Matzah, the Exodus, and the Roots of Anti-Semitism

January 19, 2024 | Meir Soloveichik
About the author: Meir Soloveichik is the rabbi of Congregation Shearith Israel and the director of the Straus Center for Torah and Western Thought at Yeshiva University. His website, containing all of his media appearances, podcasts, and writing, can be found at

Tomorrow, synagogues will read Exodus 10:1–13:16, which includes the commandment to eat matzah on Passover. That makes this a particularly appropriate time to remember Don Gaetano Tantalo, an Italian Catholic priest who saved the lives of seven Jews by hiding them for nine months during World War II. Meir Soloveichik writes:

Had he done only this he would have been remembered by our people as a hero, but he did much more. He facilitated the religious observance of his Jewish friends. . . . Perhaps the most striking example of this service relates to Passover. . . . Don Tantalo supplied his Jewish friends with matzah, as well as “brand-new dishes” to fulfill the requirement for kosher vessels and utensils. One can only imagine what this involved in 1944.

The most moving memento of this seder is a simple piece of paper bearing a series of numbers written in Don Tantalo’s hand. This, Yad Vashem tells us, is a calculation of the Jewish calendar written out by the priest so that his Jewish friends would know when their holiday occurred. It is the gift of Jewish time itself. . . . The first commandment given on the eve of the Exodus concerned not matzah, nor bitter herbs, but the marking of time itself: “This month,” God declares to Moses, “shall be for you the first of months.” This means that the Jewish calendar, the Jewish marking of time, is linked to the Exodus; the Jewish understanding of time is bound to the miraculous emergence and redemption of God’s covenant people.

This commandment, too, is found in this week’s Torah reading.

But not all Gentiles are so understanding of the symbolic value of the Jewish calendar. The New York Times published an article yesterday titled “Black and Jewish Activists Have Allied for Decades. What Now?” Its focus is on collaboration between Jews and African Americans in the anti-Israel movement. Suffice it to say that the author describes Kanye West as “seeming to draw from a long line of Black indictments of Jewish power” (such as those uttered by Louis Farrakhan) in his now-infamous 2022 anti-Semitic outburst.

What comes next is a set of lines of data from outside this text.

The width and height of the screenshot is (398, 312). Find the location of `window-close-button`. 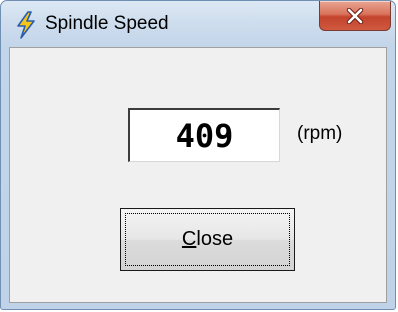

window-close-button is located at coordinates (355, 16).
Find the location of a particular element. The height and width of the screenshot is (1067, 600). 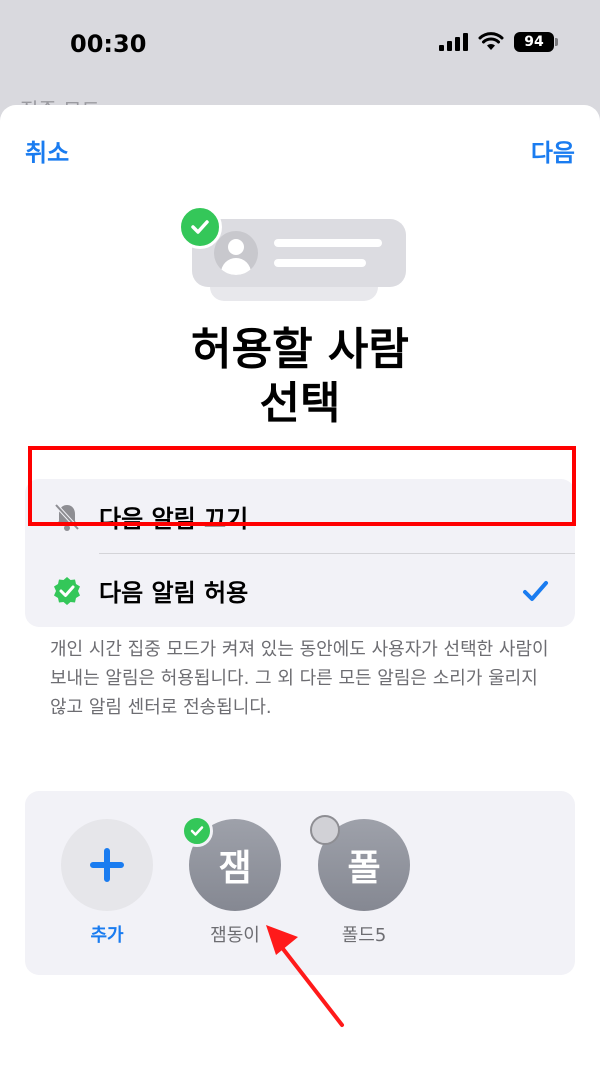

unselected-circle-icon is located at coordinates (325, 830).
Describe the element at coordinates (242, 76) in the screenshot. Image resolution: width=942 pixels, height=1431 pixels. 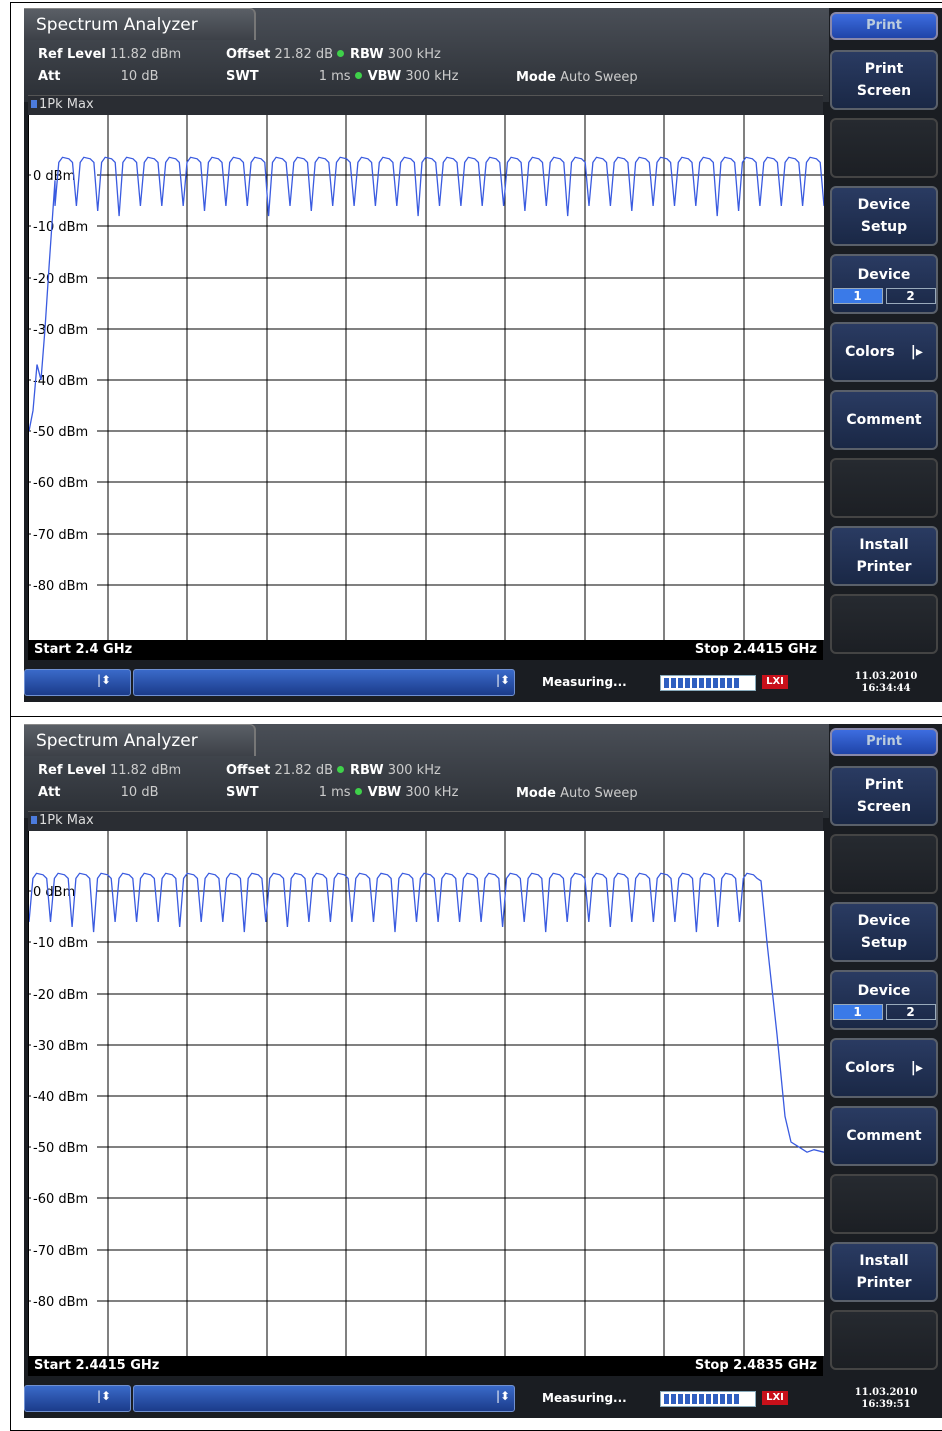
I see `swt-label: SWT` at that location.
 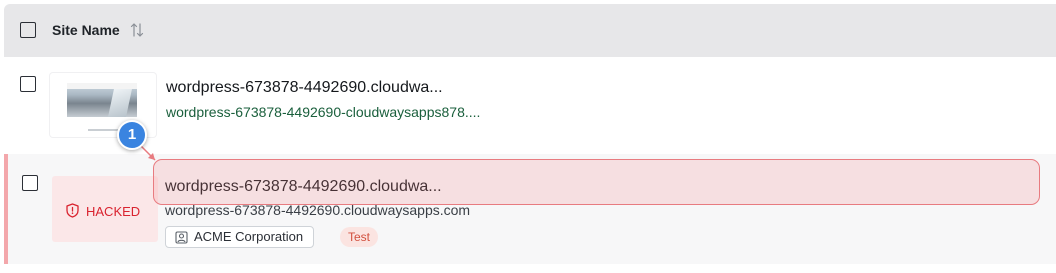 I want to click on annotation-marker: 1, so click(x=132, y=135).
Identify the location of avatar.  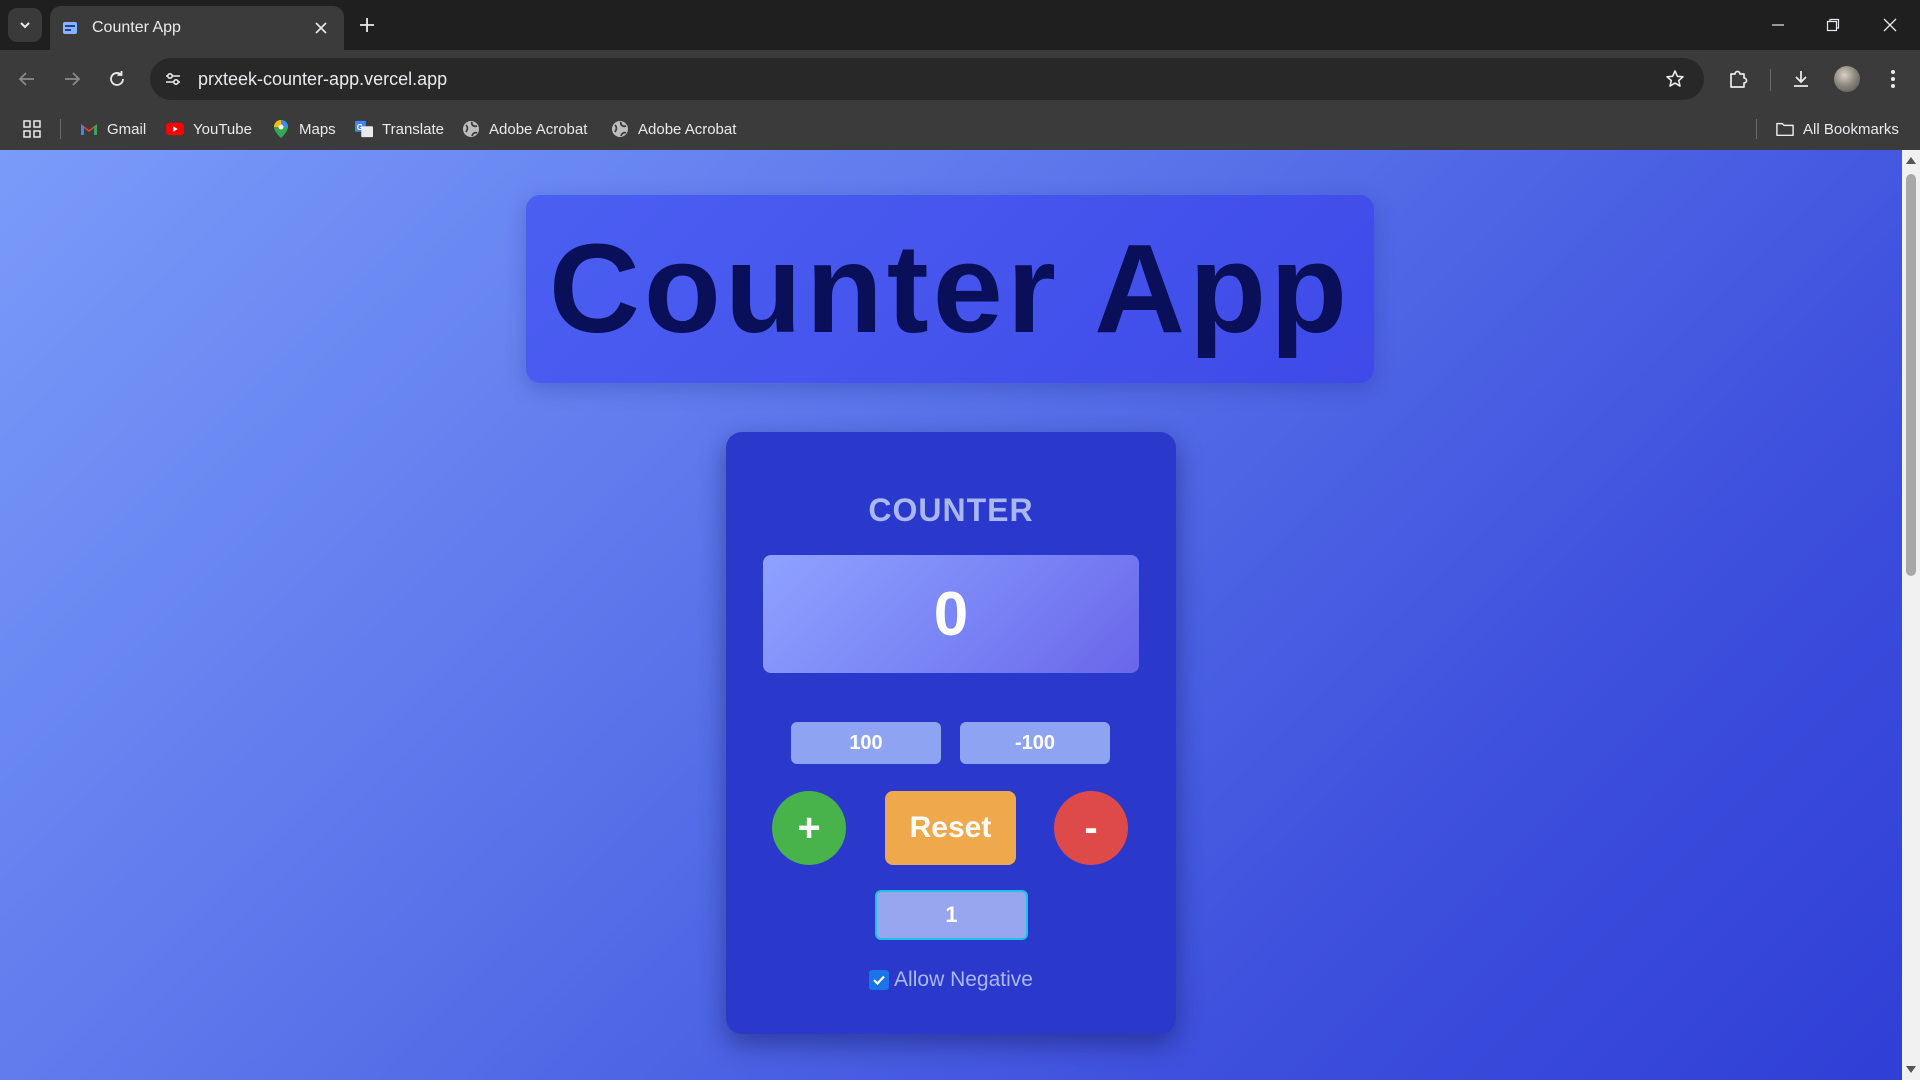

The article’s author interviewed an activist named Nicole Carty, who offered the following insight into the Jewish experience:

Carty noted what she views as a Jewish propensity for “trauma myopia.” . . . There have been, she said, “so many similar genocides.”

“I’ve been to a lot of Passover celebrations,” she added, “and it’s so weird that the story is only of Jewish subjugation, even though subjugation is still so present for other people.” She went on: “Black people still haven’t had their histories honored. We are still gaslit about the impact of slavery and the continued impacts of white supremacy.”

How to make sense of this astonishing statement? Although Rabbi Soloveichik wrote this essay well before the Times article appeared, it contains an answer:

We can now begin to understand the lie that typifies the last thousand years of anti-Semitism: the blood libel, begun in Norwich, England, in 1144. Thomas of Monmouth claimed that Norwich’s Jews had murdered a Christian child in order to use his blood in the production of matzah. The blood libel spread throughout the world, so that for Jews the celebration of Passover, the festival of freedom, was often the most frightening time of the year.

A theological approach allows us to understand how the absurdity of the blood libel captures the essence of anti-Semitism. By turning the matzah, a symbol of Jewish chosenness, into a symbol of ritual evildoing, the libel illustrates how, as [Robert] Nicholson writes, anti-Semitism “turns Jewish chosenness on its head and assigns to the people of Israel responsibility for all the world’s ills.”